Während Millionen ausgegeben werden, um Touristen zurück nach Deutschland zu fliegen, harren Tausende geflüchteter Kinder an der griechischen Grenze noch aus. Das stößt Lesern auf. Wann beginnt die Rettung dieser jungen Menschen?

Zu "Wie in der Arche Noah" vom 28./29. März, "Flüchtlinge aufs Festland" vom 21./22. März sowie zu "Wenn wir selbst Flüchtlinge wären", seit 9. März auf sz.de, und zu "EU unterstützt Griechenlands harte Linie" vom 4. März:

Millionen nur für Privilegierte

200 000 Deutsche werden mit einem Millionen-Aufwand "heimgeholt", dabei medienpräsent der deutsche Außenminister. Transportflugzeuge der deutschen Bundeswehr holen Corona-Kranke aus Frankreich und Italien in deutsche Kliniken, medienpräsent die Verteidigungsministerin. Alles richtig. Für fünfzig unbegleitete Flüchtlingskinder aus Griechenland findet sich kein Platz in einem deutschen Flugzeug. Die deutsche Regierung sollte sich schämen, ich schäme mich für Deutschland.

Dr. Ulrich Wettmann, Saarlouis

Wo Solidarität leider endet

Was ist eine Grenze - ein fiktiver Schutzschild, hinter dem wir uns zurückziehen und den wir im Augenblick auf Kosten von Menschenleben verteidigen lassen. Ich finde es bemerkenswert, wie schnell und unbürokratisch wir in Zeiten von Corona mit Ein- und Ausreiseverbot weit mehr als 100 000 gestrandete Urlauber zurückholen können. Aber 1500 Flüchtlingskinder zu uns zu holen, das schaffen wir nicht! Obwohl Städte und Gemeinden durchaus bereit wären, sie aufzunehmen.

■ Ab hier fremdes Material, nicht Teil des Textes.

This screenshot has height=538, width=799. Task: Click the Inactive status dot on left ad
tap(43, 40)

Hier gilt es, fiktive Grenzen zu schützen statt gestrandeten Menschen Schutz zu gewähren. An diesen Grenzen endet unsere von allen Seiten beschworene Solidarität und Mitmenschlichkeit gerade auch bei den politisch Verantwortlichen. Es sind unschuldige Kinder, Jugendliche und deren Eltern, die hier auf unsere Hilfe, auf unser Mitleid hoffen. Ich wünsche es uns nicht, aber gerade Corona zeigt uns, wie schnell auch wir vielleicht auf der anderen Seite einer Grenze stehen könnten.

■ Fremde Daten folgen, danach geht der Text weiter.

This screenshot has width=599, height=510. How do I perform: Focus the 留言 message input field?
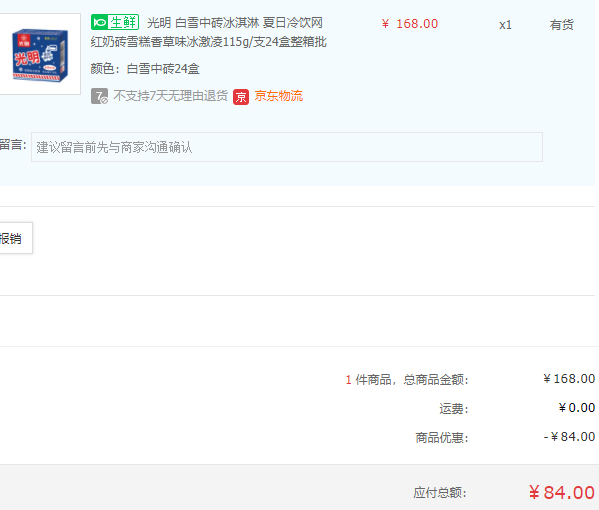pos(287,147)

Margarete Greber-Schmidinger, München

Flüchtlingslager auflösen

Corona hat die Welt im Griff, jedes Land kämpft so gut es kann dagegen. Gut so. Was aber schon wieder weitgehend aus dem Blickfeld der Öffentlichkeit und der Politik geraten ist, das sind die armen gestrandeten Flüchtlinge im Niemandsland zwischen der Türkei und Griechenland beziehungsweise Bulgarien und in den Lagern auf den Inseln wie Lesbos etc. Hier geht es um die Ärmsten der Armen: miserable Unterbringung in hoffnungslos überfüllten Lagern, unzureichende Verpflegung, Aggression, Krankheiten, schlechte oder fehlende ärztliche Versorgung - wahrlich ein ideales Einfallsgebiet für Corona!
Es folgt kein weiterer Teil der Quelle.